No reply. I'm alone.
Golden light seeped in through the cracks in the brickwork, hunting, searching for any way inside. He watched as it slithered across the ground, creeping closer until it spilt over his head like the wax of his candles. It lingered there, and for a heartbeat, Red felt like a criminal caught beneath a guard’s torch.
He dared not move.
He rubbed his eyes, trying to clear the haze. I’m losing it, he thought, shaking his head. Clouds don’t follow people. Not like this. When I step outside, they’ll all look the same – bleak, grey, and boring.
A dull thudding pulled him from his thoughts. Red rose to his feet, eyes darting to the small gap between the earth and the brick archway. Shadows fell in strange shapes, and then he saw him – the last person he wanted to see today. Terry Pinch.

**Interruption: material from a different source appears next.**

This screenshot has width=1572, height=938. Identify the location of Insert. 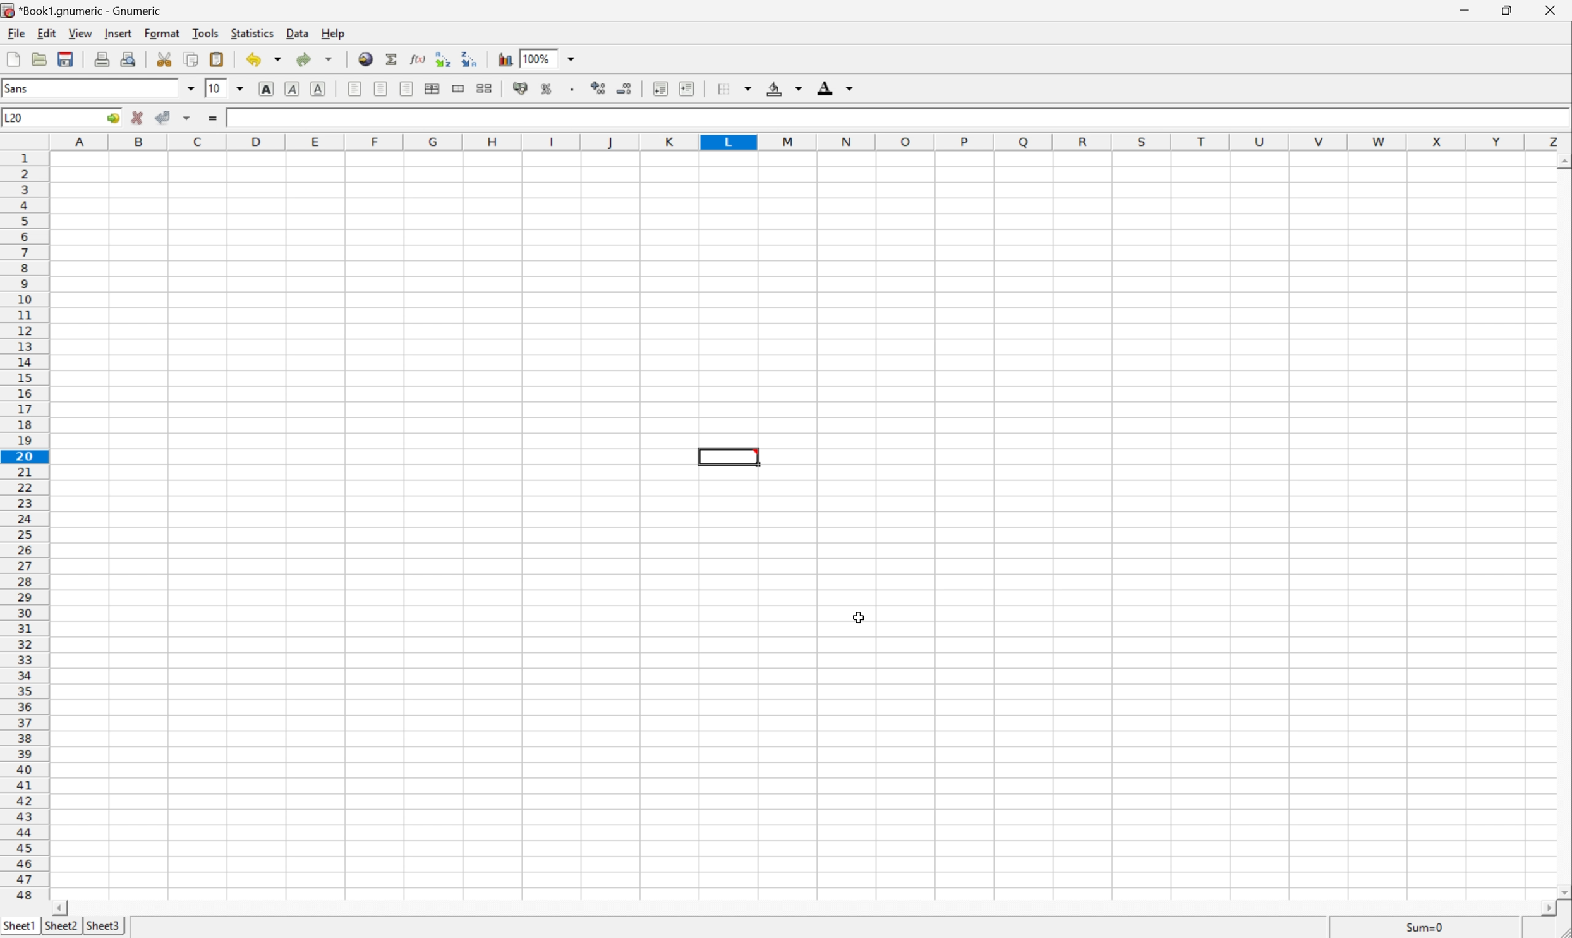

The old man dropped to one knee, muttering strange words under his breath, his hands clasped as if in prayer. He had never seen Terry pray before. Terry’s lips moved fast, the words a frantic jumble, too quick for Red to make any sense of. Then the old man stood and left without a glance downwards.
When Red finally stopped pacing the cellar, his fingers red from biting at non-existent nails, he crept outside. The air was heavy. He stuck to the shadows, eyes flicking to the sky every few steps. Farmers waved him over as he passed, but their conversations were dull, murmurs about their families, their homes, and the damage done by the storm.
He never stayed in one spot for too long.
“I had more leaks this time,” Red said absently, still keeping an eye on the clouds. “Probably the worst I’ve seen, though my place isn’t half as bad as some.” It was true – smoke still rose from Roughshore Point, thick plumes twisting up from where the lightning had struck again and again throughout the day.
“‘Ows yer mam ‘andlin’ it?” Philip called out.
“I handled it. She’s more than earned her rest,” he said, glancing at the man draining his glass. “Say… you or anyone see something odd today? Something about my boss?”
Philip muttered something, but Red didn’t catch it, nodding as if he had.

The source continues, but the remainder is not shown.